* Begin Selected passage *

Next, referring to FIG. 6, the condition given by nb/na≦1.20 will be described in detail. Take as an example a combination of polyphenylene sulfide (PPS) and polypropylene (PP). The refractive-index ratio nb/na of PP and PPS is 1.22, which is a rather high value in the refractive-index ratios of the combinations of two organic polymers. Referring to FIG. 6, the reflectivity difference ΔR of this combination is about 0.9. On the other hand, regarding the forming temperature which constitutes an important factor when combining two organic polymers, the forming temperature T1 of PP is 220° C., whereas the forming temperature T2 of PPS is about 330° C. Thus, the forming-temperature difference ΔT between the two is about 110° C., resulting in bad formability in composite spinning and forming. Unfortunately, study reveals that there is no combination of two organic polymers having the refractive-index ratio nb/na of 1.20 or more and the forming-temperature difference ΔT of 80−70° C. or less, preferably, 60−50° C. or less. It will be thus understood that the condition given by nb/na≦1.20 is indispensable to give an upper limit of the refractive-index ratio nb/na. In view of the forming-temperature difference ΔT, the preferable refractive-index ratio nb/na is given by 1.03≦nb/na≦1.10.
Take as another example a combination of polyethylene terephthalate (PET) and nylon-6 (Ny-6) which are typical synthetic resins. The forming temperature T1 of PET is about 290° C., whereas the forming temperature T2 of Ny-6 is about 270° C. Thus, the forming-temperature difference ΔT between the two is about 20° C. The refractive-index ratio nb/na of PET and Ny-6 is about 1.03. Referring to FIG. 6, the combination of PET and Ny-6 is in a lower left position as indicated by arrow 2. When manufacturing a fiber structure as shown in FIG. 3A and having the number N of laminations of, e.g. 61 out of the combination of PET and Ny-6, the fiber has a reflectivity difference ΔR of about 0.35 as shown in FIG. 6. A conversion based on this knowledge gives a relative reflectivity of about 0.70-0.87, which corresponds to a level for enabling distinct visual color recognition.

* End Selected passage *
* Begin Given records *

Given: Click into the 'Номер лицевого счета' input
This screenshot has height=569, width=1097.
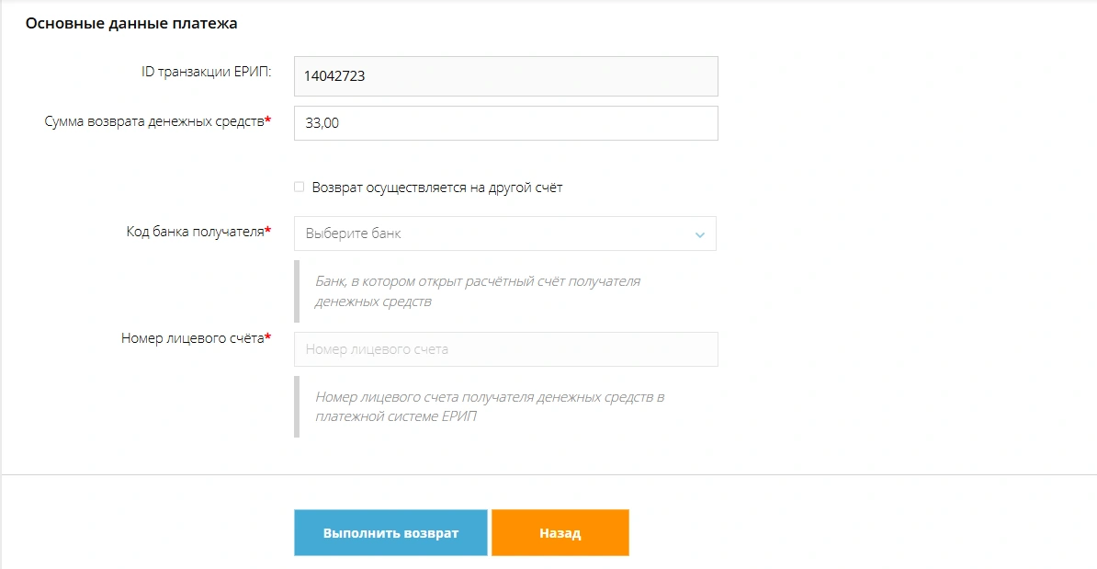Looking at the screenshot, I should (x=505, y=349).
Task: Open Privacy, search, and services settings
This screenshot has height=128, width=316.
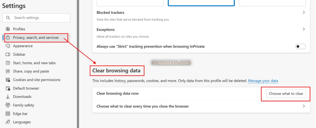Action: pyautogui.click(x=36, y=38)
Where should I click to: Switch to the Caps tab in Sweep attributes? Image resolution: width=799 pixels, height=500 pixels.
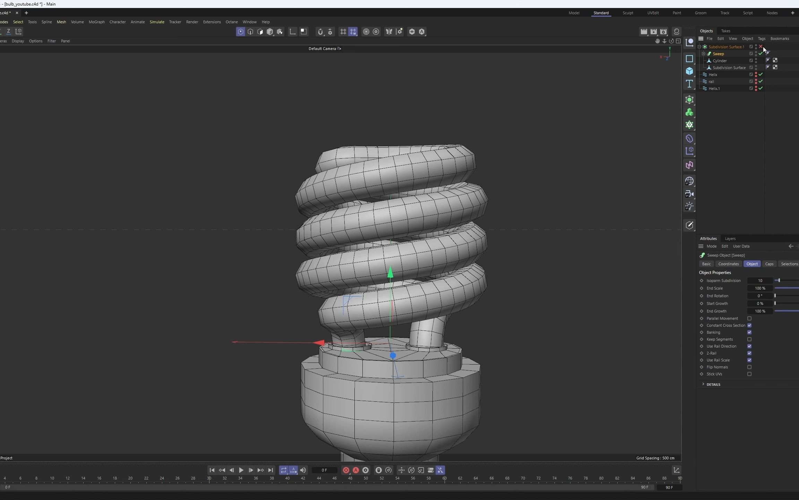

* End Given records *

▸ Problems to solve:
a. Repeat the stretch of the polymer-fiber passage from "Take as another" through "visual color recognition.", word for word.
b. Decide whether each statement agrees with the polymer-fiber passage. Answer yes or no, and quote the passage's deciding words. (i) The forming temperature of PP is 220° C. (ii) The refractive-index ratio of PET and Ny-6 is about 1.22. (iii) PET and Ny-6 differ in forming temperature by about 20° C.
c. Write the next part of the polymer-fiber passage, picking up after its final sentence.
The entries are not needed here.

▸ Answers given:
a.
Take as another example a combination of polyethylene terephthalate (PET) and nylon-6 (Ny-6) which are typical synthetic resins. The forming temperature T1 of PET is about 290° C., whereas the forming temperature T2 of Ny-6 is about 270° C. Thus, the forming-temperature difference ΔT between the two is about 20° C. The refractive-index ratio nb/na of PET and Ny-6 is about 1.03. Referring to FIG. 6, the combination of PET and Ny-6 is in a lower left position as indicated by arrow 2. When manufacturing a fiber structure as shown in FIG. 3A and having the number N of laminations of, e.g. 61 out of the combination of PET and Ny-6, the fiber has a reflectivity difference ΔR of about 0.35 as shown in FIG. 6. A conversion based on this knowledge gives a relative reflectivity of about 0.70-0.87, which corresponds to a level for enabling distinct visual color recognition.

b.
(i) Yes: "the forming temperature T1 of PP is 220° C."
(ii) No: "The refractive-index ratio nb/na of PET and Ny-6 is about 1.03."
(iii) Yes: "the forming-temperature difference ΔT between the two is about 20° C."

c.
FIGS. 7-13 show a first embodiment of the present invention wherein with a fiber structure as shown in FIG. 3A, the reflection spectrum in the visible region is given by varying the refractive-index ratio nb/na of two organic polymers from 1.005 to 1.20. Here, the number N of laminations of the first and second organic polymer layers 101, 102 is 61, and the protective layer 103 has a refractive index of 1.53 and a thickness of 5 μm. The reflection peak wavelength λ is 0.47 μm (blue). Radiation is incident on the fiber structure vertically, i.e. at the incident angle of 0° and the receiving angle of 0°.
As seen from FIG. 7, even with the number N of laminations of 61, when the refractive-index ratio nb/na is 1.01 or less, the reflection spectrum has no distinct peak. Referring to FIG. 8, when the refractive-index ratio nb/na is 1.01, the reflection spectrum has a distinct peak with the reflectivity of about 0.2. Referring to FIG. 9, when the refractive-index ratio nb/na is 1.03, the reflectivity is about 0.45. Note that with relatively many combinations of two organic polymers, nb/na is in the vicinity of 1.03 as seen from FIG. 6.
As described above in connection with FIG. 6, when the refractive-index ratio nb/na is 1.01, a difference between a peak value of the reflectivity and the background, i.e. the reflectivity difference ΔR so called, is about 0.1 as seen from FIG. 8. The relative reflectivity obtained by conversion of this value is about 0.20-0.25, which corresponds to a lower limit for enabling visual recognition. Note that the above conversion can be achieved only by multiplying the value by 2.0-2.5.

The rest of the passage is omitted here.